It’s clear that the simple fact of growing older—chronological aging—is relentless and unstoppable. But experts studying the science of aging say it’s time for a fresh look at the biological process—one which recognizes it as a condition that can be manipulated, treated and delayed.
Taking this new approach would turn the search for drugs to fight age-related diseases on its head, they say, and could speed the path to market of drugs that treat multiple illnesses like diabetes, heart disease and Alzheimer’s at the same time.
“If aging is seen as a disease, it changes how we respond to it. For example, it becomes the duty of doctors to treat it,” said David Gems, a biogerontologist who spoke at a conference on aging in London last week called “Turning Back the Clock.”

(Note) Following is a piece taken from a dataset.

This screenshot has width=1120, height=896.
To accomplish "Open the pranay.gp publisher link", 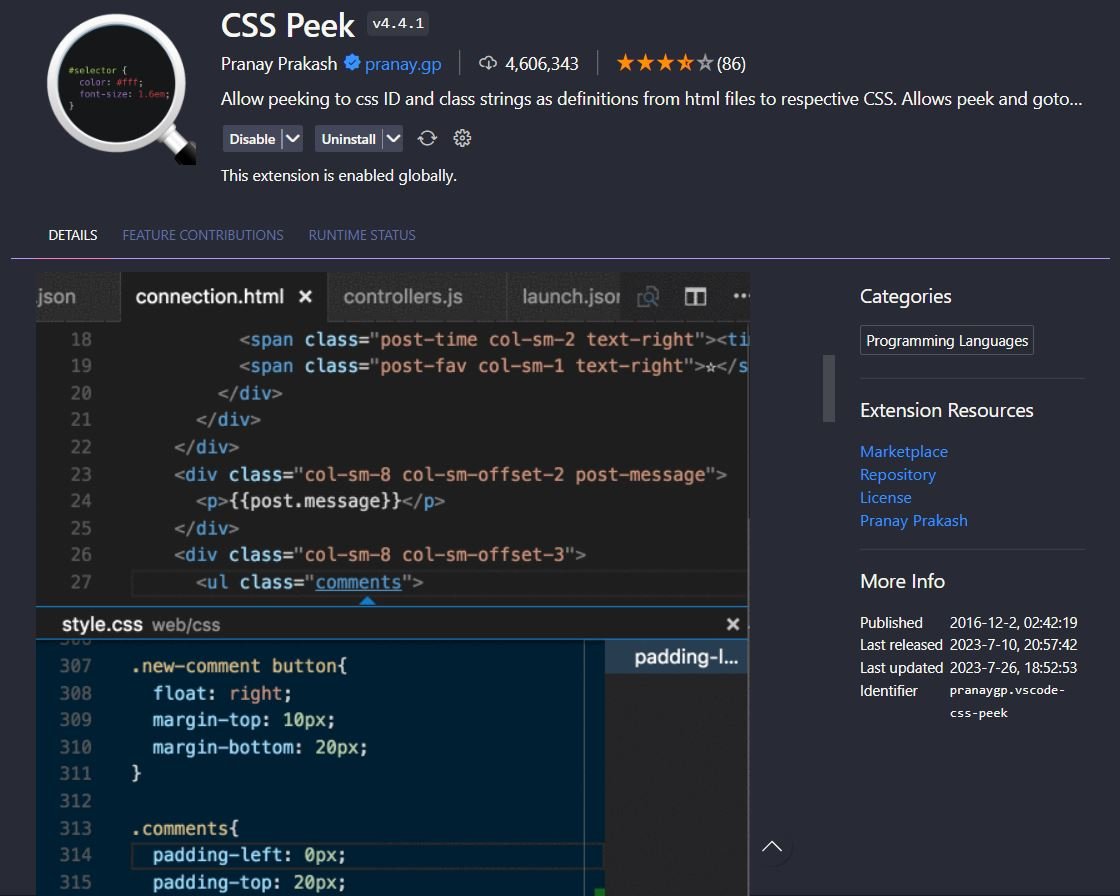I will click(404, 63).
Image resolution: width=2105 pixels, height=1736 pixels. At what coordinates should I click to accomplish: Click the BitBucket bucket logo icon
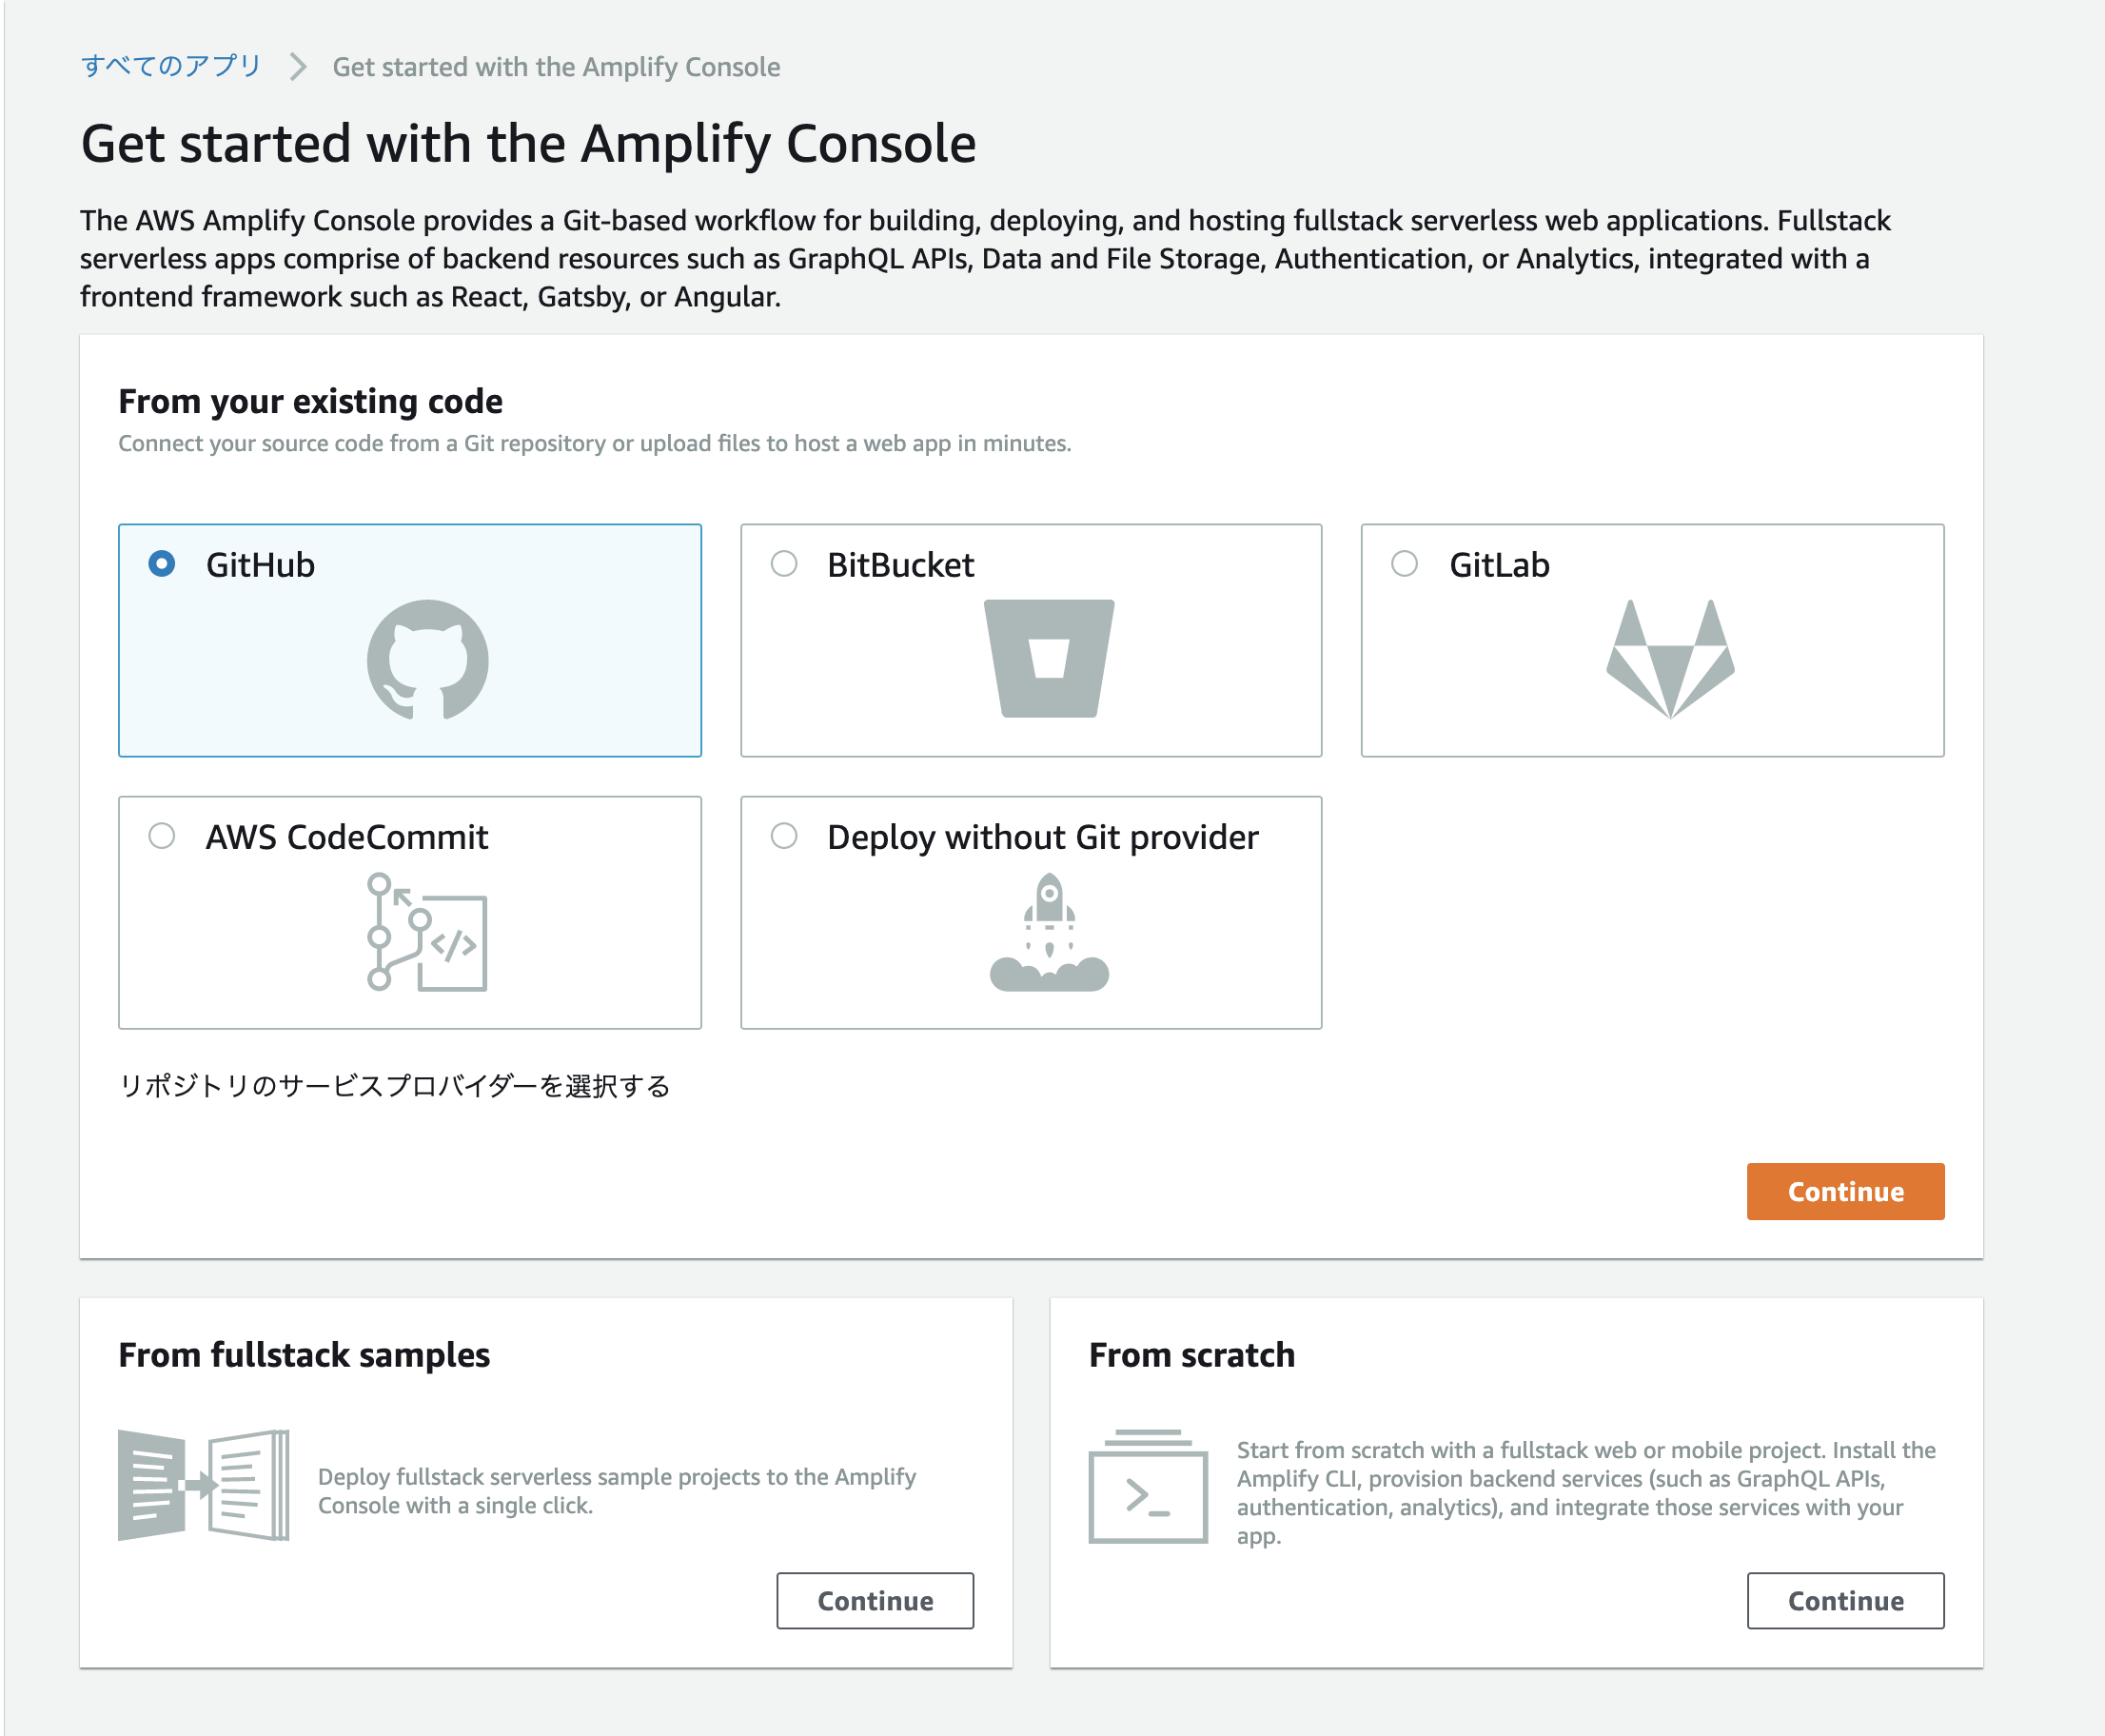click(x=1049, y=658)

At the moment, drug companies and scientists keen to develop their research on aging into tangible results are hampered by regulators in the United States and Europe who will license medicines only for specific diseases, not for something as general as aging.
The ability of humans to live longer and longer lives is being demonstrated in abundance across the world.
Average life expectancies extended by as much as 30 years in developed countries during the 20th century and experts expect the same or more to happen again in this century.
A study published last year by Danish researchers estimated that more than half of all babies born in wealthy nations since the year 2000 will live to see their 100th birthdays.
But with greater age comes a heavier burden of age-related disease.
Cases of dementia and Alzheimer’s, incurable brain-wasting conditions, are expected to almost double every 20 years to around 66 million in 2030 and over 115 million in 2050.
Diabetes, heart disease and cancer, and the cost of coping with them in aging populations, are also set to rise dramatically in coming decades in rich and poor countries alike.
Nir Barzilai of the Albert Einstein College of Medicine at Yeshiva University in New York, says one way of trying to face down this enormous burden of disease is to look at the biggest risk factor common to all of them — aging.
To try to reverse that, Barzilai and many other scientists around the world are studying the genes of the very old and starting to find the genetic mechanisms, or pathways, that help them beat off the dementias, cancers, heart diseases and other age-related illnesses that bring down others who die younger.
By finding the genes thought to help determine longevity, scientists think they may be able to mimic their action to not only extend life span, but, crucially, extend health span.
“It is looking increasingly likely that pharmacological manipulation of these pathways could form the basis of new preventative medicines for diseases aging, and aging itself,” said Andrew Dillin of the Salk Institute in California and the Howard Hughes Medical Institute.
Gems says institutional and ideological barriers are standing in the way—and a major one is the longstanding traditional view that aging is not a disease, but a natural, benign process that should not be interfered with.